Hal lain yang juga menarik untuk disimak adalah laporan tentang jumlah jam kerja wanita karier di Amerika dan Eropa yang diwakili oleh 15 negara Uni Eropa. Pada tahun 1984, di Amerika sekitar 58% wanita karier yang menghabiskan waktu kerja lebih dari 40 jam seminggu. Jumlahnya meningkat di tahun 2004 menjadi sekitar 62%. Sementara di Eropa, hanya sekitar 36% wanita karier yang menghabiskan waktu kerja di atas 40 jam seminggu, tahun 1984. Dan di tahun 2004 jumlahnya turun menjadi sekitar 29%. Apakah itu berarti wanita karier di Amerika bekerja semakin keras hari-hari ini, sementara rekan-rekan mereka di Eropa lebih punya waktu untuk hal lain di luar pekerjaan? Tak ada penjelasan lebih lanjut soal hal ini. Yang jelas, dalam sebuah wawancara, perempuan Amerika yang cerdas dan fenomenal Oprah Winfrey pernah mengaku bahwa ia biasa bekerja 14-15 jam sehari, dan bila hanya bekerja 12 jam sehari, ia merasa ada sesuatu yang kurang hari itu.

Pemaparan data-data tersebut diatas menunjukkan bahwa tidaklah benar asumsi yang mengatakan bahwa hanya orang yang tidak bergelar dan ***** saja yang dituntut bekerja keras menafkahi hidupnya. Kenyataannya, orang-orang yang paling terpelajar di negeri yang maju seperti Amerika, maupun yang bermukim di negeri berkembang macam Cina, justru tetap bekerja keras untuk menafkahi hidupnya. Asumsi yang mengatakan bahwa dengan kemajuan teknologi informasi kaum pekerja akan lebih santai dalam melakukan pekerjaannya juga patut digugat kembali. Sebab kenyataannya para sarjana yang paling melek dan menguasai teknologi informasi mutakhir saja tidak bekerja lebih santai dibanding orang-orang yang relatif buta teknologi informasi.

Jadi, bekerja keras dalam arti bekerja lebih lama dari aturan kerja yang berlaku secara formal---misalnya, lima hari kerja, 40 jam seminggu---dengan menggunakan kemampuan diri sendiri untuk memenuhi kebutuhan dan keinginan hidup sehari-hari, agaknya sudah menjadi kecenderungan yang sulit dibendung.
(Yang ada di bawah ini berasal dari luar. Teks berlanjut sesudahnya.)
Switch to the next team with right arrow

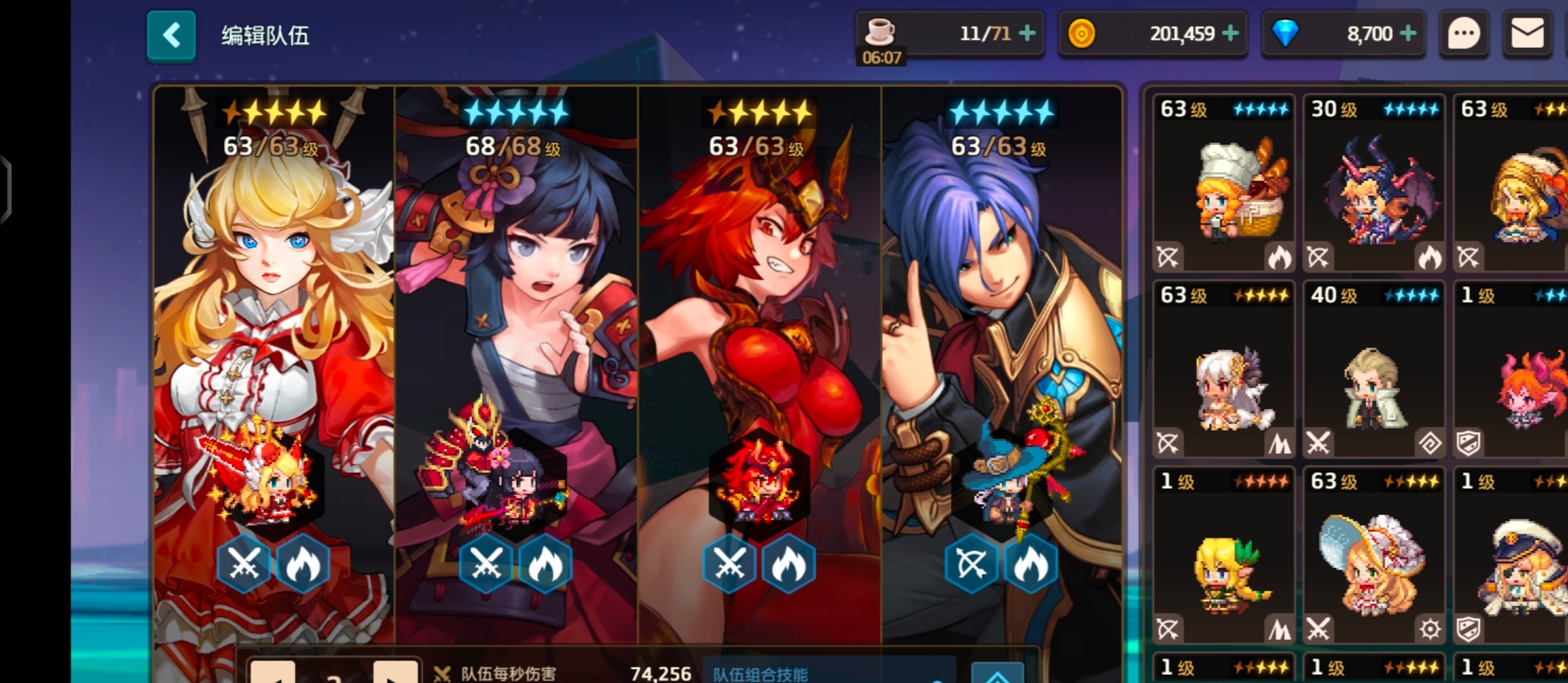pos(395,673)
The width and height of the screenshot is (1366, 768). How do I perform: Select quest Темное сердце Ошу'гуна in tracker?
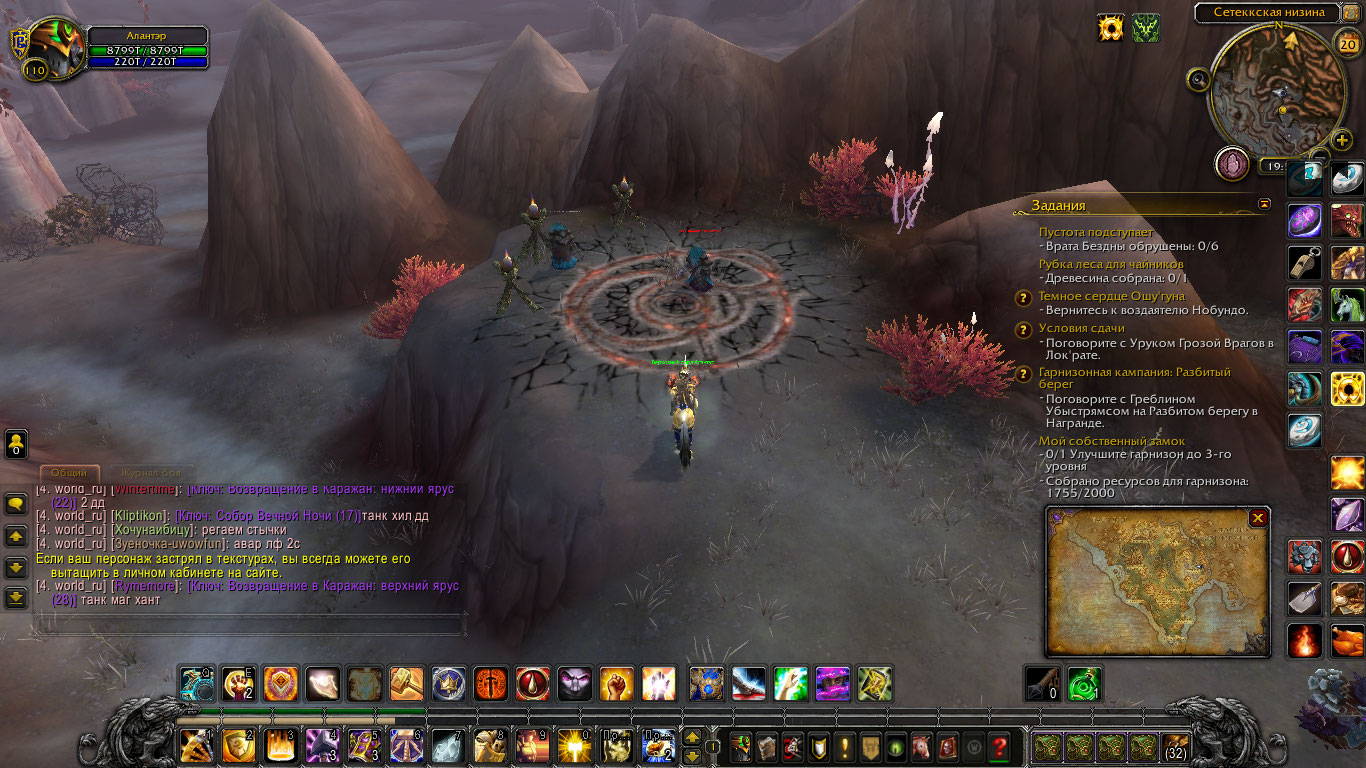pos(1111,296)
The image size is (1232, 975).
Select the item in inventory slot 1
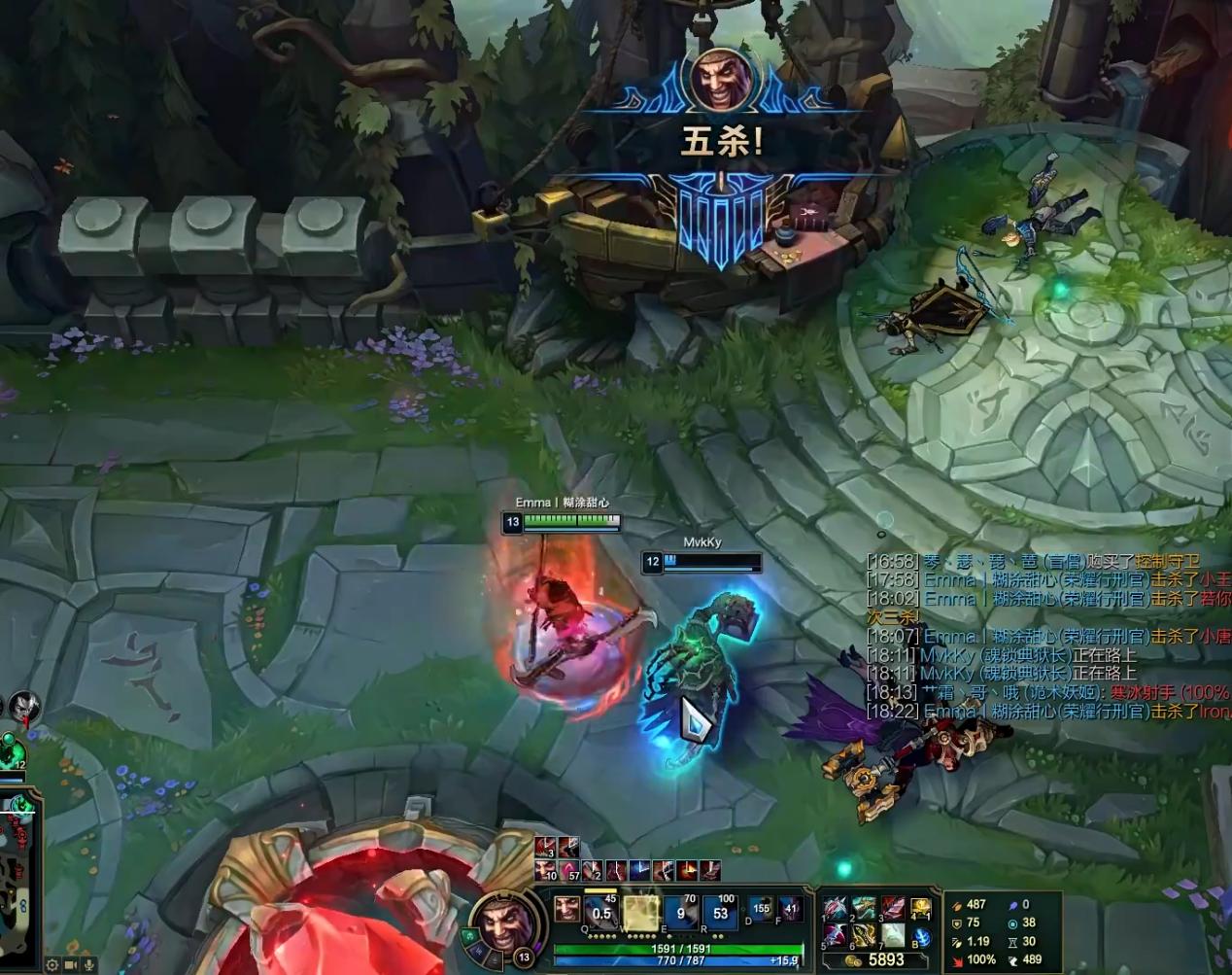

Semakin banyak pekerja merasa memang begitulah seharusnya, terutama ketika mereka menginginkan karier dan kehidupan yang lebih baik. Kerja keras seolah-olah menjadi jalan satu-satunya. Hal ini tentu tidak terlalu perlu dipersoalkan jika kita memiliki pekerjaan yang kita senangi, pekerja yang sesuai dengan bakat dan potensi terbaik kita, dan pekerjaan yang memberikan hasil-hasil terbaik, baik kepada kita maupun kepada masyarakat dan lingkungan dimana kita mengabdi. Seperti Oprah Winfrey yang menemukan "tempatnya" yang unik di dunia ini, ia mungkin melakukan pekerjaannya tanpa merasa "bekerja".

Masalahnya, bagaimana jika pekerjaan yang kita miliki saat ini bukanlah pekerjaan yang kita inginkan? Bagaimana kalau pekerjaan yang kita miliki saat ini adalah pekerjaan yang tidak sesuai dengan bakat dan potensi terbaik kita? Bagaimana kalau pekerjaan kita saat ini adalah pekerjaan yang tidak menumbuhkan rasa bangga dalam diri kita? Bagaimana kalau pekerjaan yang kita tekuni saat ini adalah pekerjaan yang tidak menjanjikan masa depan yang lebih? Terhadap empat pertanyaan terakhir ini saya akan menjawab dengan satu pertanyaan berikut: sampai kapan Anda bersedia bekerja keras untuk jenis pekerjaaan seburuk itu?

Tabik Mahardika!

Sumber: Kerja Keras, Sampai Kapan? oleh Andrias Harefa.